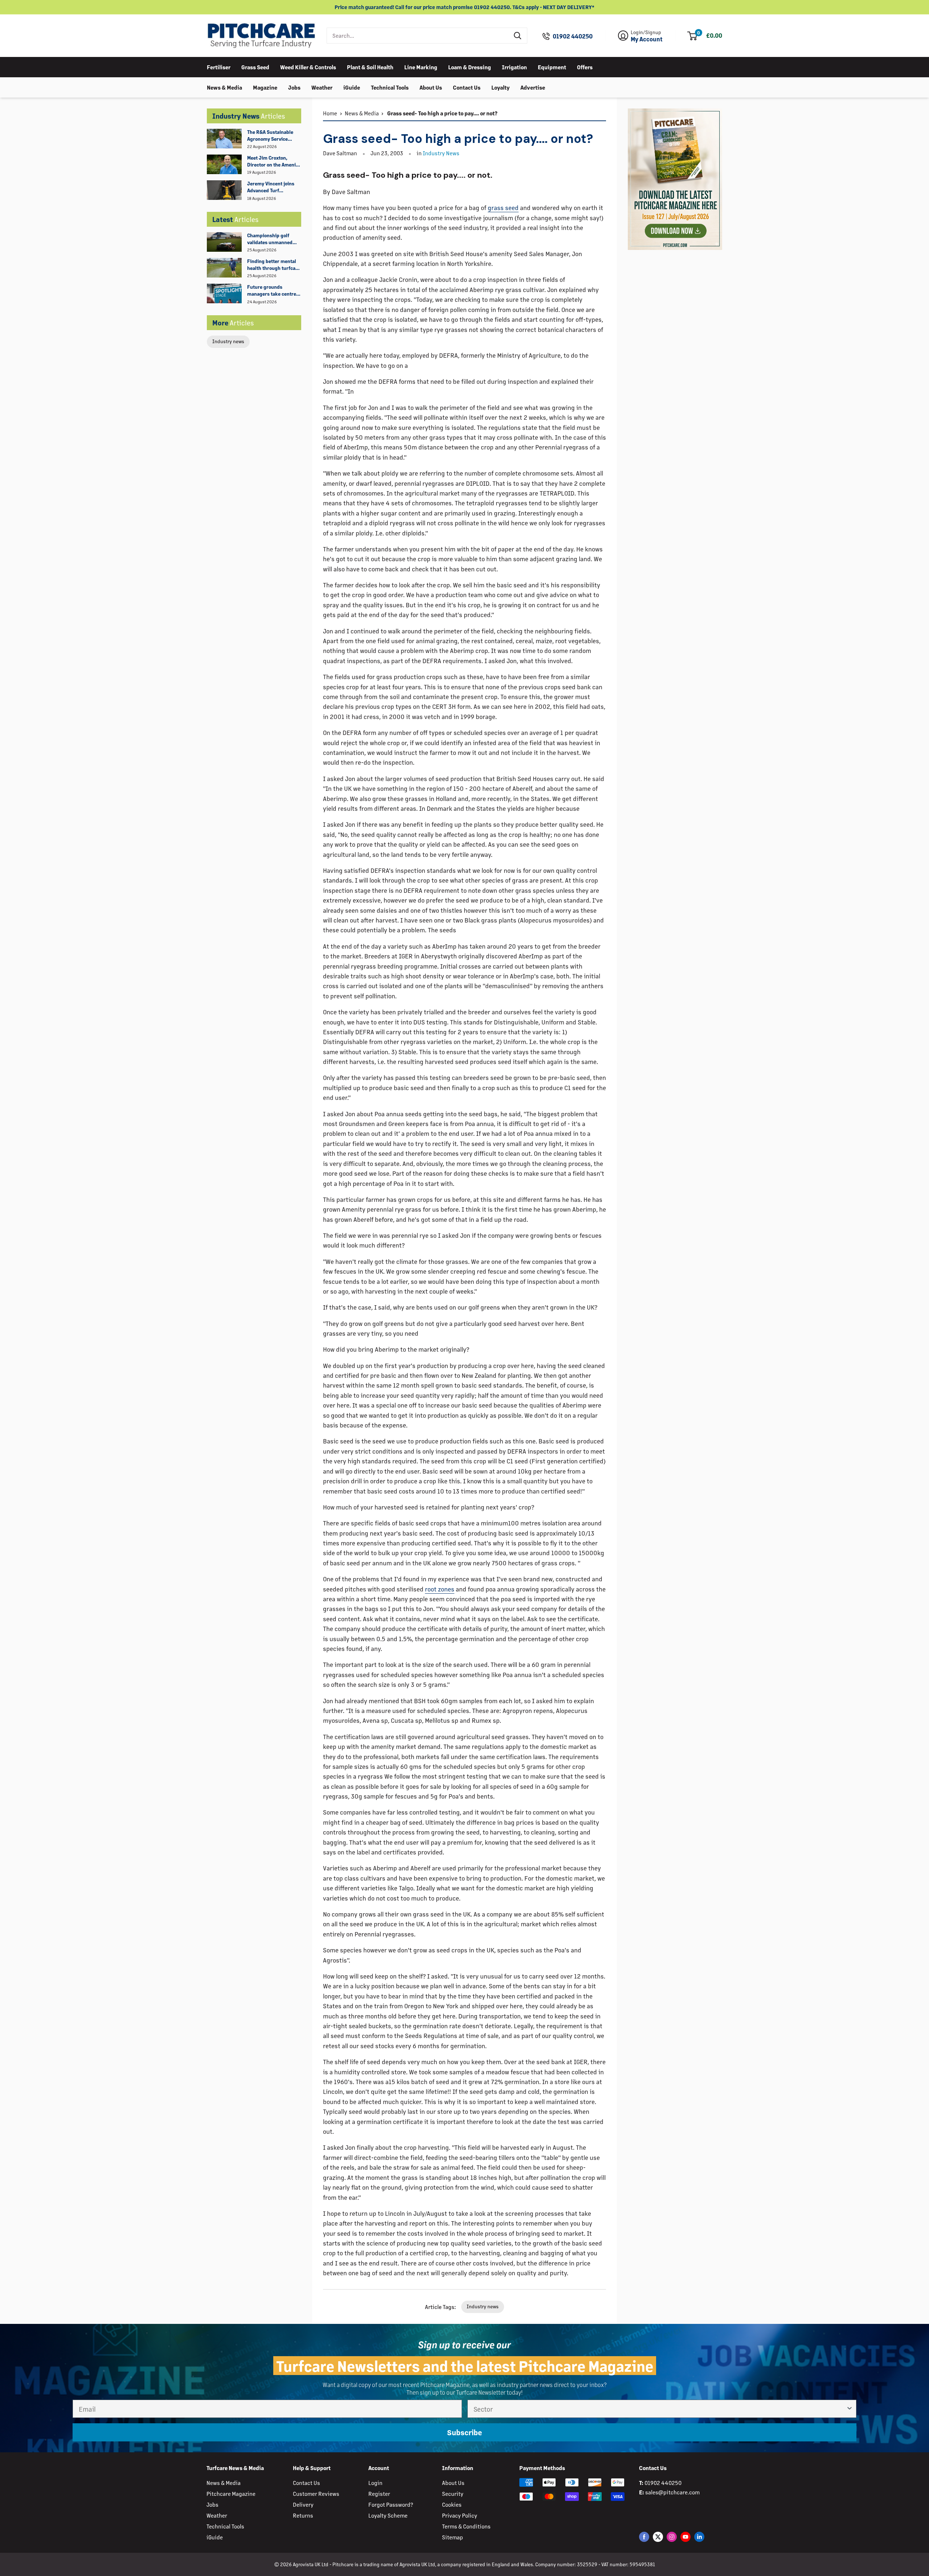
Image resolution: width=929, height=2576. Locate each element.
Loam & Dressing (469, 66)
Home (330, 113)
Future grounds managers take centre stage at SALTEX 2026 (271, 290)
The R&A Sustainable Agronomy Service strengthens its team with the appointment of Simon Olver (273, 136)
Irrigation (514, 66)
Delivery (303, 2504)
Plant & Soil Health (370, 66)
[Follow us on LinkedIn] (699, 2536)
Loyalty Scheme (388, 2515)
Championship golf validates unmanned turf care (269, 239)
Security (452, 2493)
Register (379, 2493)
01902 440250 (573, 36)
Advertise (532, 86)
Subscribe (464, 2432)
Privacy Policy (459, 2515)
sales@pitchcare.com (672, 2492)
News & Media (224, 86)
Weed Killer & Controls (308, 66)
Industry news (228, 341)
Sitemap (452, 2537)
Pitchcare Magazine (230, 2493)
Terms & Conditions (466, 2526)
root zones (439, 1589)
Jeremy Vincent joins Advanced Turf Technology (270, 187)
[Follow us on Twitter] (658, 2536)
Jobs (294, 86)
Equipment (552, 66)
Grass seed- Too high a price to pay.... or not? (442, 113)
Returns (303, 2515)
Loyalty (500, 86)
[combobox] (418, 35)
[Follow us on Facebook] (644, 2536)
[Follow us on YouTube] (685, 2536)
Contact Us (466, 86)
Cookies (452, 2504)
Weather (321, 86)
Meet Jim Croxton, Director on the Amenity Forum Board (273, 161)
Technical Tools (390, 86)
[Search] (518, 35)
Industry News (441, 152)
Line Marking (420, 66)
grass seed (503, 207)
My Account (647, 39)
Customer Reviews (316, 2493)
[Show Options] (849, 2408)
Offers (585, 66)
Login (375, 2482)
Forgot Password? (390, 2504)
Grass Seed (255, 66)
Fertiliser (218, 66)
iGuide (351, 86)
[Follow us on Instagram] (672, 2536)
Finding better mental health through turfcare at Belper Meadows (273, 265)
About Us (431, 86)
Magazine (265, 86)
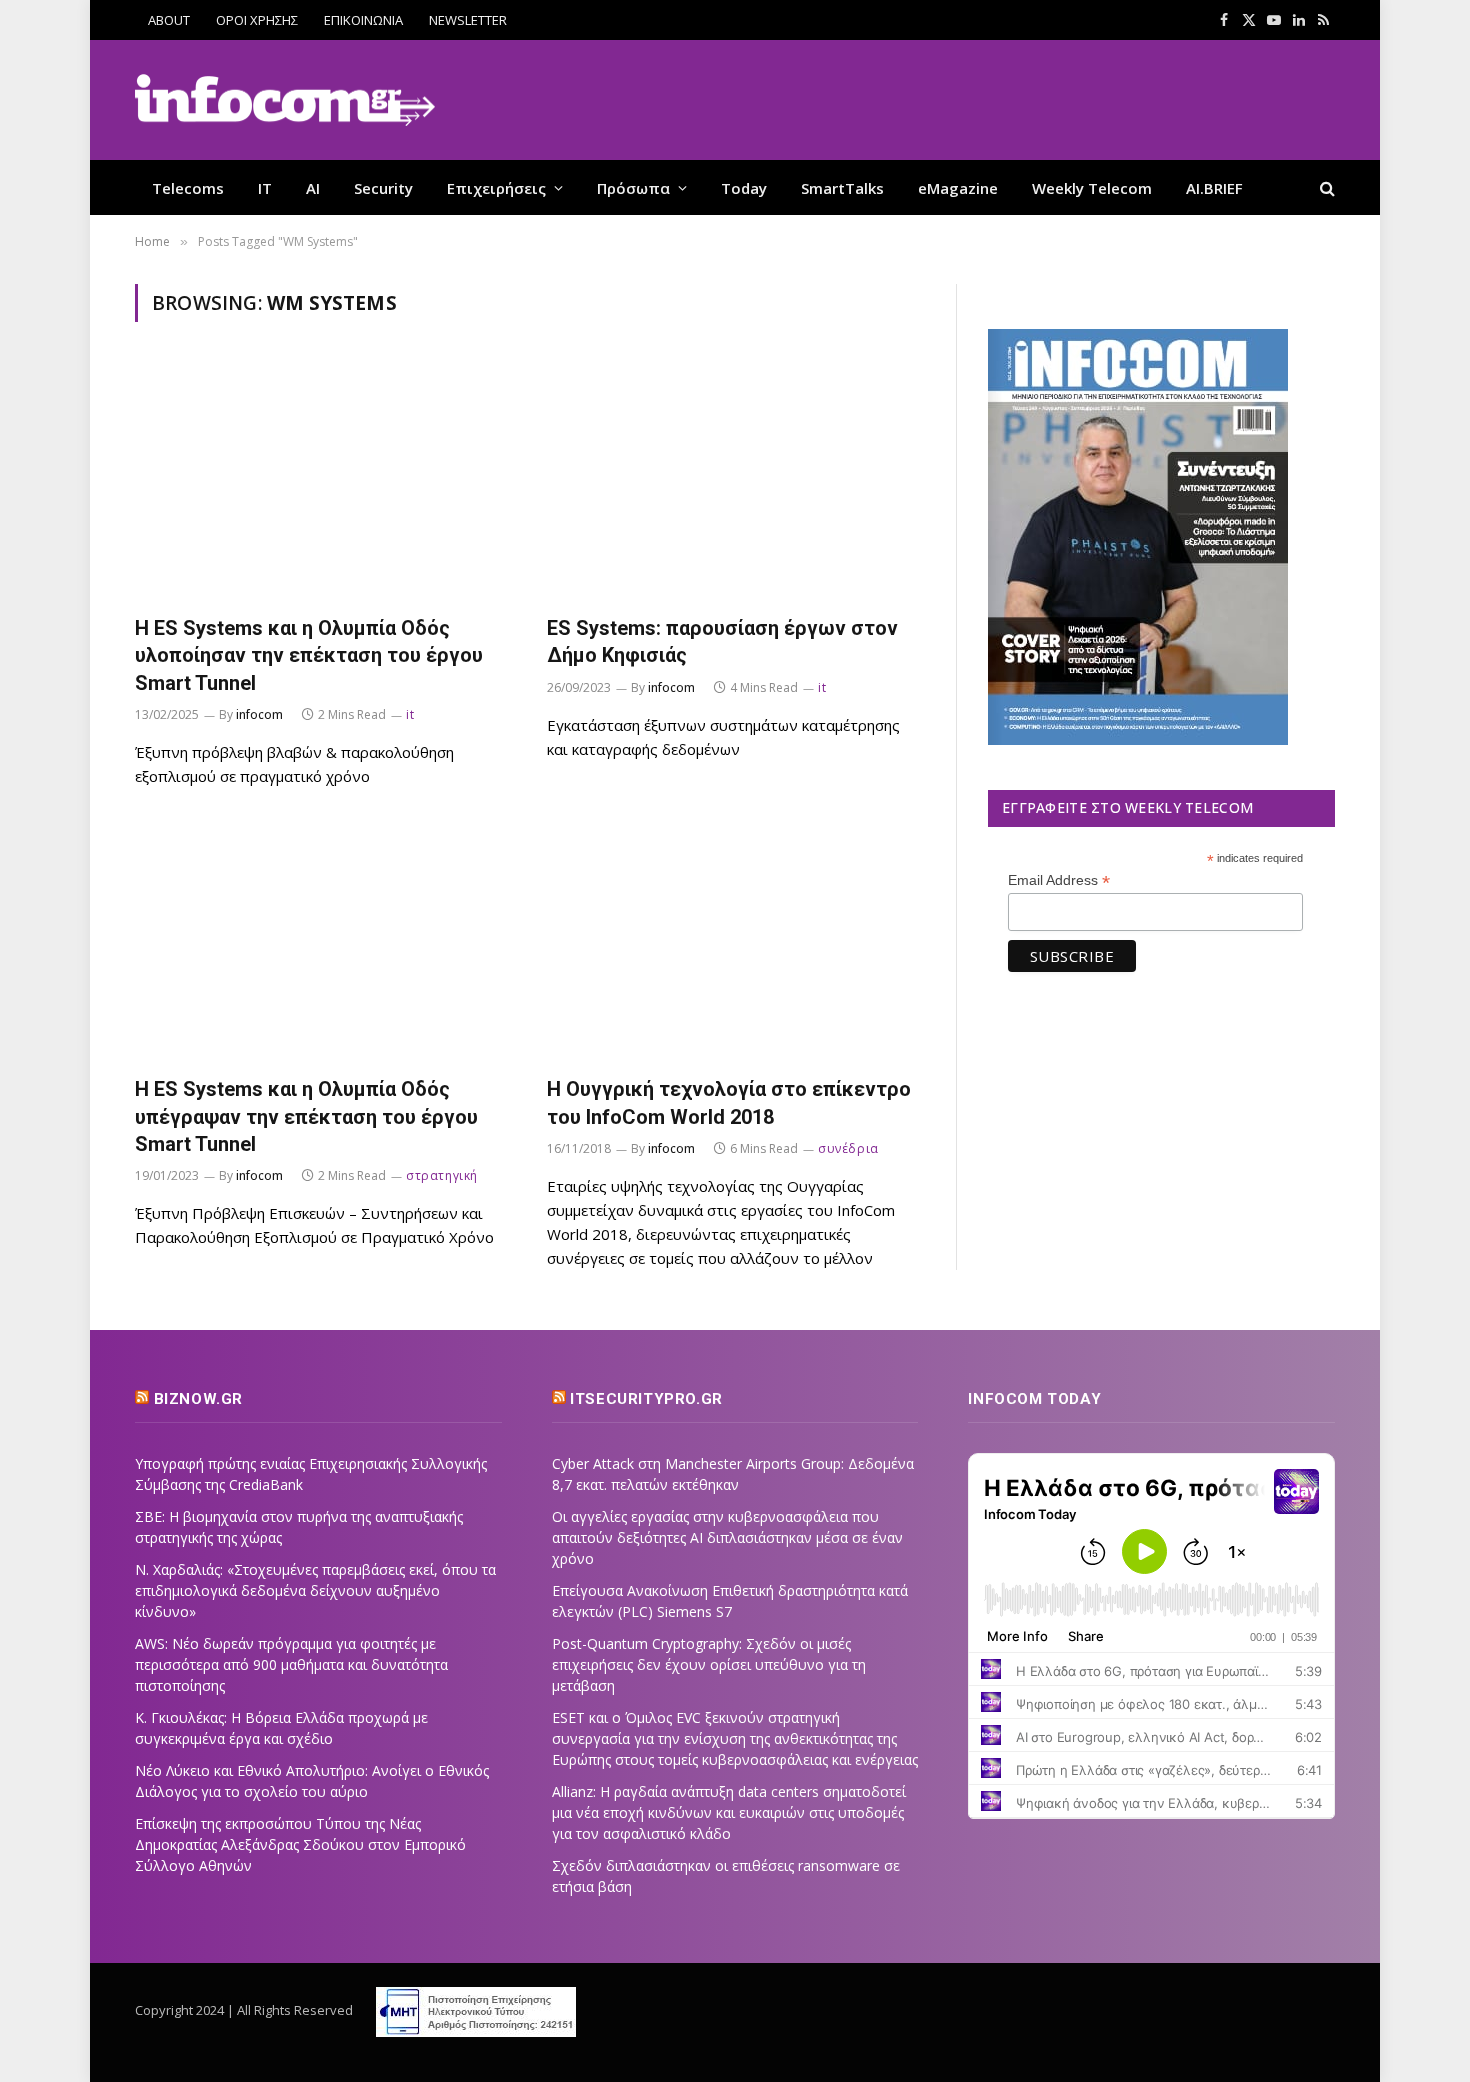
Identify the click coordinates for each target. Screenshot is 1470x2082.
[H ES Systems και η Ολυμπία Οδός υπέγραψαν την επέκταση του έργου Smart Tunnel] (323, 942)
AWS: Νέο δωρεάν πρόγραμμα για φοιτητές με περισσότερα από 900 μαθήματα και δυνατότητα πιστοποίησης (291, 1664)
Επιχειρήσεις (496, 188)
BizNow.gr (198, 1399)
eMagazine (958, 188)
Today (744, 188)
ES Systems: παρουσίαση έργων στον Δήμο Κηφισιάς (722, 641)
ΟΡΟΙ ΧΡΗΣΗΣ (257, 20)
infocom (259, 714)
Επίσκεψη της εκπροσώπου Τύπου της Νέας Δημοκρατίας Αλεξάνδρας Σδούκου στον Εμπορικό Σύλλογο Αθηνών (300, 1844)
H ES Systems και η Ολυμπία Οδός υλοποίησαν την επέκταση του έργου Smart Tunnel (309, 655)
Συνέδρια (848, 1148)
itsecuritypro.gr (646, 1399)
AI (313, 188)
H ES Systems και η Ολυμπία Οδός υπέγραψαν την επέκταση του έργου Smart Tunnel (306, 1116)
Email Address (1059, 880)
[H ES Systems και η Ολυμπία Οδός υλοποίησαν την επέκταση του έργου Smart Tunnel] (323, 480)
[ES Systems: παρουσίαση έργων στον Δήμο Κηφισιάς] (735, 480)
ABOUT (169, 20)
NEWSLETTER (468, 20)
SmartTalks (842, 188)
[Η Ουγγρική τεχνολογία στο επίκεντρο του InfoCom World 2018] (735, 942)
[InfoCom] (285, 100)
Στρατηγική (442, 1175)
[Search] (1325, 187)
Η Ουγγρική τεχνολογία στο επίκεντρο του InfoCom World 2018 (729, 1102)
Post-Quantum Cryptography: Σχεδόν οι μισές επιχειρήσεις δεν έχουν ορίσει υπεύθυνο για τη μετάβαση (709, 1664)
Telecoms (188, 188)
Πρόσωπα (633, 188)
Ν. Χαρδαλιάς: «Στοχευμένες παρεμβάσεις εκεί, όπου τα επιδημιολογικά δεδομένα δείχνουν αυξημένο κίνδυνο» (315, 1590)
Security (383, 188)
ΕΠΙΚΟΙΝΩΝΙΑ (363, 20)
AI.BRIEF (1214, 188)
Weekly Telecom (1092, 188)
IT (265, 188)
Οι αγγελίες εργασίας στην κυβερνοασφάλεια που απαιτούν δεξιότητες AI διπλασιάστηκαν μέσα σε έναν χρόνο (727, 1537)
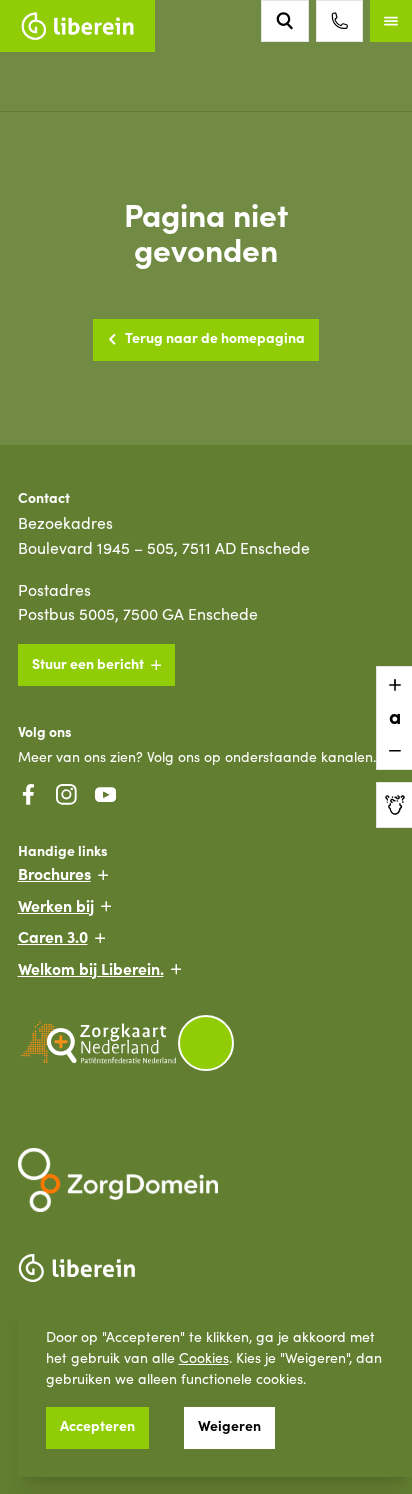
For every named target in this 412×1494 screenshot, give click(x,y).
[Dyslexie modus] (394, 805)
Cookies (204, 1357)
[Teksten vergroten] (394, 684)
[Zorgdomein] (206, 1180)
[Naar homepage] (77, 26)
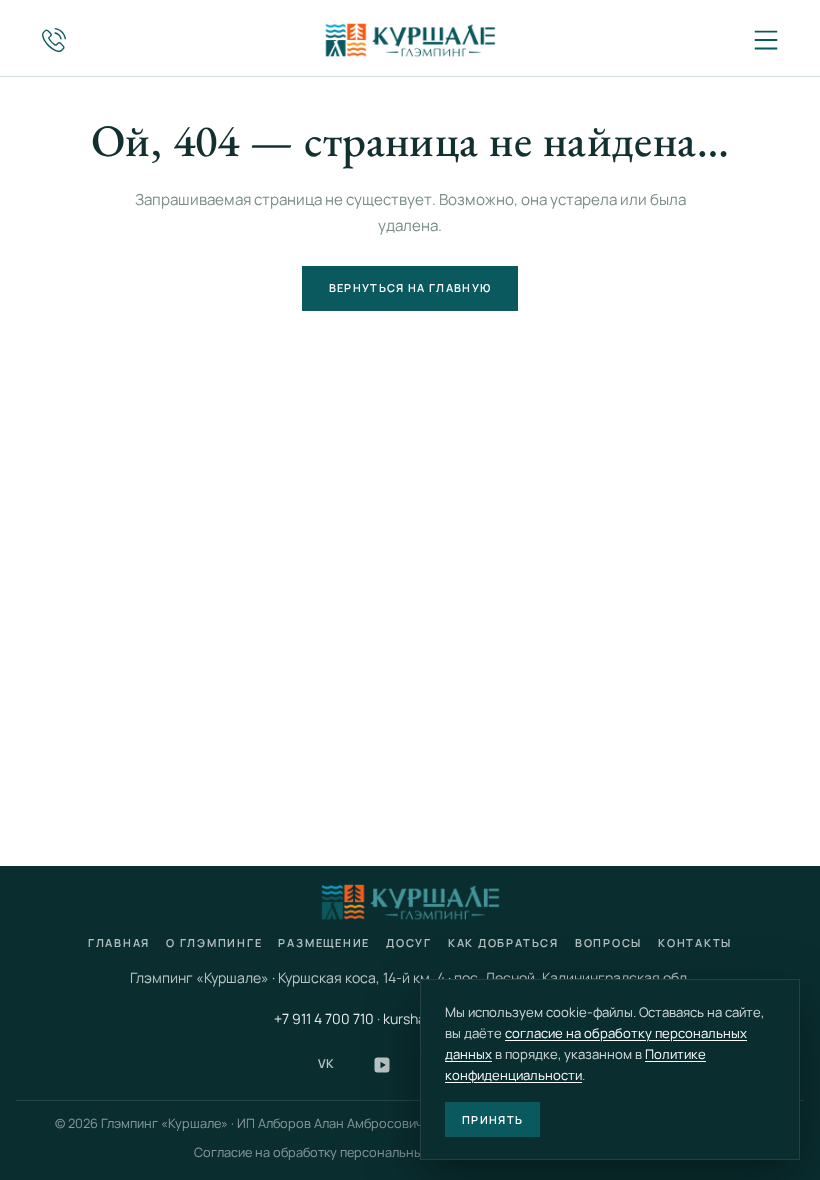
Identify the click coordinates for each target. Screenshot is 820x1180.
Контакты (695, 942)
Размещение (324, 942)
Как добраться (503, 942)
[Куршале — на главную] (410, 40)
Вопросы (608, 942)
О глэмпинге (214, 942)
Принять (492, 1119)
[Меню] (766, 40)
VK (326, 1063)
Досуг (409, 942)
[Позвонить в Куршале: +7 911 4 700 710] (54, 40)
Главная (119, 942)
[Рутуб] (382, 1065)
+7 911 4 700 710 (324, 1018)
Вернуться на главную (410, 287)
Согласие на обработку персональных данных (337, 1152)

▸ **WHAT YOU WILL DO**
Transcribe the data verbatim. No picture belongs in the result.

▸ **ANSWER BELOW**
Image resolution: width=929, height=2576. Locate each element.
Loam & Dressing (469, 66)
Home (330, 113)
Future grounds managers take centre stage at SALTEX 2026 (271, 290)
The R&A Sustainable Agronomy Service strengthens its team with the appointment of Simon Olver (273, 136)
Irrigation (514, 66)
Delivery (303, 2504)
Plant & Soil Health (370, 66)
[Follow us on LinkedIn] (699, 2536)
Loyalty Scheme (388, 2515)
Championship golf validates unmanned turf care (269, 239)
Security (452, 2493)
Register (379, 2493)
01902 440250 (573, 36)
Advertise (532, 86)
Subscribe (464, 2432)
Privacy Policy (459, 2515)
sales@pitchcare.com (672, 2492)
News & Media (224, 86)
Weed Killer & Controls (308, 66)
Industry news (228, 341)
Sitemap (452, 2537)
Pitchcare Magazine (230, 2493)
Terms & Conditions (466, 2526)
root zones (439, 1589)
Jeremy Vincent joins Advanced Turf Technology (270, 187)
[Follow us on Twitter] (658, 2536)
Jobs (294, 86)
Equipment (552, 66)
Grass seed- Too high a price to pay.... or not? (442, 113)
Returns (303, 2515)
Loyalty (500, 86)
[combobox] (418, 35)
[Follow us on Facebook] (644, 2536)
[Follow us on YouTube] (685, 2536)
Contact Us (466, 86)
Cookies (452, 2504)
Weather (321, 86)
Meet Jim Croxton, Director on the Amenity Forum Board (273, 161)
Technical Tools (390, 86)
[Search] (518, 35)
Industry News (441, 152)
Line Marking (420, 66)
grass seed (503, 207)
My Account (647, 39)
Customer Reviews (316, 2493)
[Show Options] (849, 2408)
Offers (585, 66)
Login (375, 2482)
Forgot Password? (390, 2504)
Grass Seed (255, 66)
Fertiliser (218, 66)
iGuide (351, 86)
[Follow us on Instagram] (672, 2536)
Finding better mental health through turfcare at Belper Meadows (273, 265)
About Us (431, 86)
Magazine (265, 86)
Identify the click coordinates for each target. Screenshot is 1470x2082.
[H ES Systems και η Ολυμπία Οδός υπέγραψαν την επέκταση του έργου Smart Tunnel] (323, 942)
AWS: Νέο δωρεάν πρόγραμμα για φοιτητές με περισσότερα από 900 μαθήματα και δυνατότητα πιστοποίησης (291, 1664)
Επιχειρήσεις (496, 188)
BizNow.gr (198, 1399)
eMagazine (958, 188)
Today (744, 188)
ES Systems: παρουσίαση έργων στον Δήμο Κηφισιάς (722, 641)
ΟΡΟΙ ΧΡΗΣΗΣ (257, 20)
infocom (259, 714)
Επίσκεψη της εκπροσώπου Τύπου της Νέας Δημοκρατίας Αλεξάνδρας Σδούκου στον Εμπορικό Σύλλογο Αθηνών (300, 1844)
H ES Systems και η Ολυμπία Οδός υλοποίησαν την επέκταση του έργου Smart Tunnel (309, 655)
Συνέδρια (848, 1148)
itsecuritypro.gr (646, 1399)
AI (313, 188)
H ES Systems και η Ολυμπία Οδός υπέγραψαν την επέκταση του έργου Smart Tunnel (306, 1116)
Email Address (1059, 880)
[H ES Systems και η Ολυμπία Οδός υλοποίησαν την επέκταση του έργου Smart Tunnel] (323, 480)
[ES Systems: παρουσίαση έργων στον Δήμο Κηφισιάς] (735, 480)
ABOUT (169, 20)
NEWSLETTER (468, 20)
SmartTalks (842, 188)
[Η Ουγγρική τεχνολογία στο επίκεντρο του InfoCom World 2018] (735, 942)
[InfoCom] (285, 100)
Στρατηγική (442, 1175)
[Search] (1325, 187)
Η Ουγγρική τεχνολογία στο επίκεντρο του InfoCom World 2018 (729, 1102)
Post-Quantum Cryptography: Σχεδόν οι μισές επιχειρήσεις δεν έχουν ορίσει υπεύθυνο για τη μετάβαση (709, 1664)
Telecoms (188, 188)
Πρόσωπα (633, 188)
Ν. Χαρδαλιάς: «Στοχευμένες παρεμβάσεις εκεί, όπου τα επιδημιολογικά δεδομένα δείχνουν αυξημένο κίνδυνο» (315, 1590)
Security (383, 188)
ΕΠΙΚΟΙΝΩΝΙΑ (363, 20)
AI.BRIEF (1214, 188)
Weekly Telecom (1092, 188)
IT (265, 188)
Οι αγγελίες εργασίας στην κυβερνοασφάλεια που απαιτούν δεξιότητες AI διπλασιάστηκαν μέσα σε έναν χρόνο (727, 1537)
For every named target in this 412×1494 screenshot, give click(x,y).
[Dyslexie modus] (394, 805)
Cookies (204, 1357)
[Teksten vergroten] (394, 684)
[Zorgdomein] (206, 1180)
[Naar homepage] (77, 26)
Identify the click coordinates for each target. Screenshot is 820x1180.
Контакты (695, 942)
Размещение (324, 942)
Как добраться (503, 942)
[Куршале — на главную] (410, 40)
Вопросы (608, 942)
О глэмпинге (214, 942)
Принять (492, 1119)
[Меню] (766, 40)
VK (326, 1063)
Досуг (409, 942)
[Позвонить в Куршале: +7 911 4 700 710] (54, 40)
Главная (119, 942)
[Рутуб] (382, 1065)
+7 911 4 700 710 (324, 1018)
Вернуться на главную (410, 287)
Согласие на обработку персональных данных (337, 1152)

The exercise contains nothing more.